____ KUTIPAN SUMBER
Siaran Pers “ Perempuan Menuntut: Kembalikan Lahan Warga Ogan Ilir Yang Dirampas PTPN VII Cinta Manis”

36 tahun mengalami konflik dengan PTPN VII Cinta Manis, perempuan Ogan Ilir ke Jakarta menuntut penyelesaian konflik dan pengembalian tanah masyarakat.

PTPN VII Cinta Manis merampas tanah warga sejak tahun 1982, lahan yang dikelola luasnya kurang lebih lebih  20.000 Ha yang berada di 22 desa di kabupaten Ogan Ilir Sumatera Selatan. Tahun 1995 dikeluarkan HGU untuk PTPN VII Cinta Manis untuk tanah seluas 6.500 Ha, belum selesai permasalahan yang dihadapi warga akibat konflik agraria yang ditimbulkan oleh PTPN VII, Kementerian Agraria dan Tata Ruang menambah persoalan dengan kembali menerbitkan  HGU yang kedua seluas 8.8666,75 Ha di tahun 2016. Konflik antara masyarakat petani dengan PTPN VII Cinta Manis merupakan konflik agraria yang telah berkepanjangan dan berlarut, sejak tahun 1982 hingga kini tanpa ada kejelasan solusi yang berkeadilan bagi masyarakat. Mayoritas masyarakat yang tinggal dan hidup di wilayah konflik dengan PTPN VII Cinta Manis merupakan masyarakat asli yang telah turun temurun menguasai dan mengelola tanah di wilayah tersebut, sebelum terjadinya penggusuran oleh PTPN VII Cinta Manis. Dulunya Masyarakat sebagian besar berprofesi sebagai petani, padi, palawija, karet dan nanas. Rata-rata desa di konsesi Cinta Manis sudah ada sejak tahun 1801 pada masa pemerintahan marga. Mayoritas penduduk desa di sekitar konsesi adalah Suku Penesak, dengan bukti kepemilikan tanah berupa surat pancung alas yang diterbitkan oleh pasirah (kepala adat) dan surat pernyataan penguasaan tanah oleh Kerio/Kepala Desa. Namun, alas hak tersebut tidak pernah di akui oleh Negara sebagai salah satu bukti kepemilikan hak atas tanah.
________
____ DATA YANG TERSEDIA
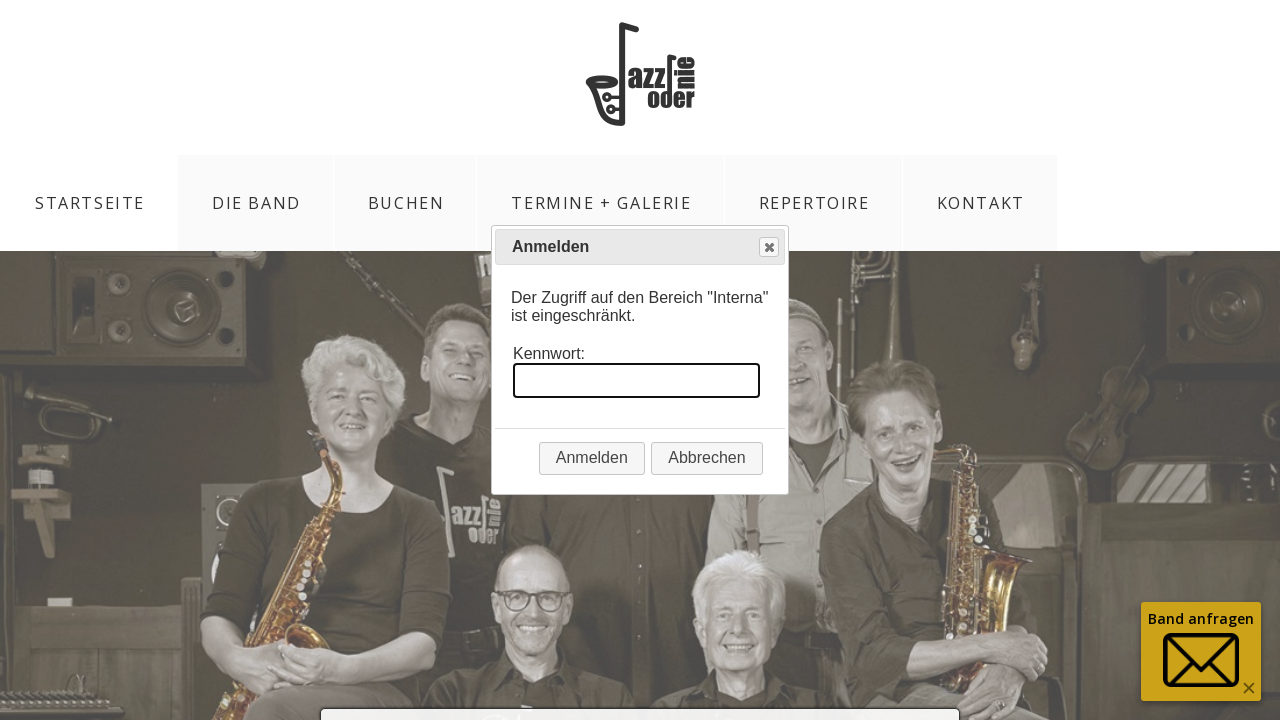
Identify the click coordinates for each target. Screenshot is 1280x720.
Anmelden (592, 457)
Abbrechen (706, 457)
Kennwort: (549, 353)
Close (768, 247)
________
■ **YANG PERLU DIKERJAKAN**:
1. Menurut kutipan sumber, berapa luas tanah dalam HGU yang dikeluarkan untuk PTPN VII Cinta Manis pada tahun 1995?
2. Tulis kembali bagian kutipan sumber mulai dari "36 tahun mengalami" sampai dengan "pengembalian tanah masyarakat.". Ganti "36 tahun" dengan "tiga puluh enam tahun".

■ **JAWABAN TIAP TUGAS**:
1. 6.500 Ha.

2.
tiga puluh enam tahun mengalami konflik dengan PTPN VII Cinta Manis, perempuan Ogan Ilir ke Jakarta menuntut penyelesaian konflik dan pengembalian tanah masyarakat.